Cuando un ciudadano marca el número de emergencias espera escuchar una sirena, no una excusa. Espera que un patrullero llegue para enfrentar un asalto, atender un accidente o responder a un hecho de violencia. Pero en Cusco esa expectativa choca cada vez más con una realidad preocupante: la delincuencia avanza mientras decenas de vehículos policiales permanecen inmóviles, convertidos en una imagen de la burocracia que paraliza incluso la seguridad ciudadana.
Sobre el papel, la Región Policial Cusco dispone de 641 vehículos entre camionetas y motocicletas. Sin embargo, las cifras esconden una verdad incómoda. Gran parte de la flota ya cumplió su vida útil, numerosas unidades permanecen inoperativas por fallas mecánicas y, como si ello no fuera suficiente, cerca de medio centenar de patrulleros nuevos entregados por el Gobierno Regional en diciembre del año pasado continúan estacionados en el complejo policial de Patapata, sin cumplir la misión para la que fueron adquiridos.
No se trata de vehículos averiados ni de unidades retiradas por desperfectos. Permanecen detenidos por trámites administrativos. La falta de placas, registros y documentación impidió durante meses que estos patrulleros salieran a recorrer las calles. Mientras los expedientes transitaban entre oficinas y escritorios, los delincuentes no esperaron permisos para seguir actuando.
La consecuencia de esa inacción quedó brutalmente expuesta en Quiquijana. Un asalto terminó con seis personas fallecidas, entre ellas dos bebés, luego de que delincuentes provocaran que un vehículo cayera a un abismo. Días después de la tragedia, los dirigentes del distrito llegaron hasta la ciudad del Cusco para pedir algo tan elemental como un patrullero. No solicitaban una comisaría nueva ni un millonario proyecto de inversión. Pedían una herramienta básica para proteger a su población.

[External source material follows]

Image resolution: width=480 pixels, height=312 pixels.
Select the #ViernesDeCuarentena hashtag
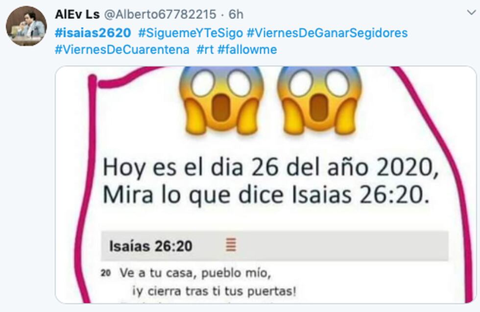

La respuesta dejó más preguntas que soluciones. Los patrulleros ya existían, pero seguían inmovilizados por procedimientos administrativos inconclusos. Incluso cuando comenzaron a emitirse las primeras placas, no había una fecha clara para que toda la flota ingresara finalmente al servicio. En una región donde la inseguridad exige respuestas inmediatas, la burocracia terminó imponiendo su propio ritmo.
Cada día que un vehículo permanece estacionado también representa un deterioro silencioso. El polvo, la humedad y la falta de funcionamiento afectan componentes mecánicos y eléctricos. Es decir, patrulleros comprados con recursos públicos para combatir la delincuencia empiezan a envejecer antes siquiera de iniciar su primera ronda de vigilancia.
La paradoja alcanza niveles difíciles de explicar. Mientras decenas de unidades nuevas siguen sin patrullar, el Gobierno Regional del Cusco ya firmó un nuevo convenio bajo la modalidad de Obras por Impuestos para adquirir más patrulleros, con una inversión superior a los 9,2 millones de soles. El nuevo proyecto incluso establece que las futuras unidades deberán ser entregadas con placas, tarjetas de identificación y seguros antes de concluir el proceso. La pregunta es inevitable: ¿por qué ese criterio no pudo garantizarse con la flota que permanece inmovilizada?
La Policía reconoce que necesita más vehículos y más efectivos para responder a la creciente demanda de seguridad en toda la región. Distritos, provincias y comunidades reclaman mayor presencia policial, pero ese discurso pierde fuerza cuando parte importante del parque automotor permanece detenida detrás de un portón. La sensación de inseguridad no solo se alimenta del aumento de la delincuencia, sino también de la incapacidad del Estado para poner en funcionamiento los recursos que ya tiene.
El problema de Cusco no parece ser únicamente cuántos patrulleros posee, sino cuántos están realmente recorriendo las calles. Porque un vehículo estacionado no disuade a un delincuente, no atiende una emergencia, no llega a un accidente ni evita otra tragedia como la ocurrida en Quiquijana. Mientras los patrulleros sigan formando un verdadero cementerio de camionetas nuevas esperando autorización para salir, la burocracia continuará siendo uno de los mayores aliados de la inseguridad.